O relator João Bonfim (PDT) votou pela aprovação do texto original, mas antes de rejeitar todas as emendas, Geílson e Targino retiraram a emenda em comum, seguindo o apelo de Graça Pimenta, que retirou antes, para distensionar o clima e facilitar a aprovação do projeto. Já no início da sessão, o deputado Ângelo Coronel (PR) retirou sua emenda, afirmando que "é melhor uma região metropolitana com seis municípios do que nenhuma". Os demais parlamentares mantiveram e tiveram suas propostas negadas.

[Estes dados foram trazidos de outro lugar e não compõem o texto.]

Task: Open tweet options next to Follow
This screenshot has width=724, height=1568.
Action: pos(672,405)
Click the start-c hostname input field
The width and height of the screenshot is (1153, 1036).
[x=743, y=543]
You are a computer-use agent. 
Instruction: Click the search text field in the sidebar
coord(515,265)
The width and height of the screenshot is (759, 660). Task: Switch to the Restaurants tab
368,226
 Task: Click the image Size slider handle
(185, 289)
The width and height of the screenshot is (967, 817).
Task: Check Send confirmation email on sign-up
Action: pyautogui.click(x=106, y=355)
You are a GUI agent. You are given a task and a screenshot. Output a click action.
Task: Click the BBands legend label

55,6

"A criação da RMFS é uma antiga aspiração não apenas da comunidade feirense, como também das populações dos municípios circunvizinhos", defendeu o relator. Com a criação da região, as localidades passam a pagar tarifa telefônica simples entre si, o transporte intermunicipal fica mais barato e as cidades passam a fazer jus a recursos federais e financiamentos nacionais e estrangeiros.
José de Arimatéia (PRB) pediu moderação no debate. "É um início, o projeto já prevê a ampliação posterior", disse, elogiando Wagner. Tom classificou a região de "micropolitana", e seguiu linha completamente diversa de Arimatéia. A deputada Maria Luíza Laudano (PTdoB) disse que "a oposição quer fazer de Feira um palanque" e se mostrou preocupada com a possibilidade de o projeto não prosperar. Na mesma linha, Álvaro Gomes (PCdoB) afirmou que, "se o projeto é insuficiente, precisamos aprovar e depois aperfeiçoar. É um retrocesso pensar que é tudo ou nada."
Os ânimos se exaltaram. Elmar Nascimento (PR) foi duro e chamou o governador de "tirano", criticando suas ações. Em um discurso emocionado, Kelly Magalhães (PCdoB) classificou o projeto de "uma atitude magnânima e generosa do governador". Bruno Reis (PRP) considerou que Wagner desdenhou de Feira ao ir para o Além São Francisco para inaugurar ontem o aeroporto de Barra, ante o abandono de Feira. Kelly, representante do Oeste, se revoltou com o colega.
Yulo Oiticica (PT), Paulo Azi (DEM), Marcelino Galo (PT), Mario Negromonte Júnior (PP), Fátima Nunes (PT), Joseíldo Ramos (PT), Fabrício Falcão (PCdoB), Aderbal Caldas (PP) e Pastor Sargento Isidório (PSB) também contribuíram com os debates. Luciano Simões ocupou a tribuna para dizer que, ao contrário dos demais deputados que criticaram o projeto, mas votaram a favor, ele votou contra por ser inconstitucional – "A Constituição determina que os municípios têm que ser limítrofes" – e inócuo, já que não cria um órgão gestor. Maria del Carmem (PT) foi em sentido contrário e viu na nova região um avanço em relação à de Salvador, por já estar criado o Conselho Regional.